The Federal Reserve and Interest Rates

The Federal Reserve and Interest Rates explained by professional Forex trading experts the “ForexSQ” FX trading team. 

The Federal Reserve and Interest Rates

The Federal Reserve is responsible for maintaining full employment (generally considered to be around 4 to 5 percent unemployment) while keeping inflation low. This task may sound simple but, in reality, it’s a delicate balancing act.

The most powerful weapon in the Fed’s arsenal is the ability to influence the direction of interest rates. When interest rates are low, capital is easier to acquire. This can spur economic development because, human nature being what it is, the more cash you have available, the more you are likely to pay for something you want – whether it is a car or that new plasma screen television.

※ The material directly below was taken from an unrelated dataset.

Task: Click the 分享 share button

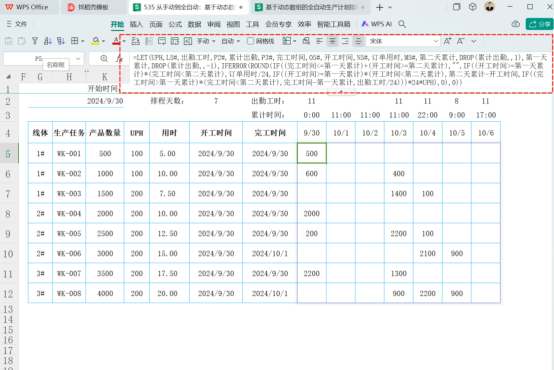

Left unchecked, however, and the result is “too much money chasing too few goods,” as the saying goes. This leads to inflation as businesses realize they can charge higher prices for their goods and services. Suddenly, it costs you more to fill up your gas tank and refrigerator.

If interest rates are too high, however, the result can be a recession and, in extreme cases, deflation; the result of which can be economically devastating – imagine going to pay off your mortgage and realizing that, although the balance has not increased, it’s going to cost you more dollars in terms of purchasing power than it did before!

How can the Federal Reserve influence the direction of interest rates? In one of two ways:

  1. By raising or lowering the discount rate.
  2. By indirectly influencing the direction of the Federal funds rate.

The Discount Rate

The discount rate is the interest rate banks are charged when they borrow funds overnight directly from one of the Federal Reserve Banks.

When the cost of money increases for your bank, they are going to charge you more as a result. This makes capital more expensive and results in less borrowing. Spending decreases, causing it to become more difficult for prices to rise; the opposite being true when capital becomes less expensive due to a decrease in the discount rate.

The Federal Funds Rate

The Federal funds rate is the rate that banks charge each other for overnight loans. “Why would one bank borrow cash from another?” you ask. The Fed can require banks to keep a certain percentage of assets in the form of cash on hand or deposited in one of the Federal Reserve banks. From time to time, it will establish a required ratio of reserves to deposits; when this ratio is increased, more cash must be kept in the vault at night, making it more difficult (and expensive) for funds to be acquired. When the reserve requirement is lowered, the money supply is loosened; because less cash has to be kept on hand it becomes easier to acquire capital.

The increased (or decreased) cost of acquiring funds is passed on to consumers as banks adjust their prime lending rate (the rate banks charge their best customers) to compensate. The prime lending rate is not uniform; Bank of America may have one rate while U.S. Bank has another. As a result, the most widely quoted prime rate figure in the United States is the one found in the Wall Street Journal. It represents a polling of the nation’s thirty largest banks; when twenty-three of those institutions have changed their prime rates, the WSJ responds by updating the published rate.

This ultimately affects your bottom line because many credit cards, for example, base the interest rate you pay on a premium above the WSJ prime rate.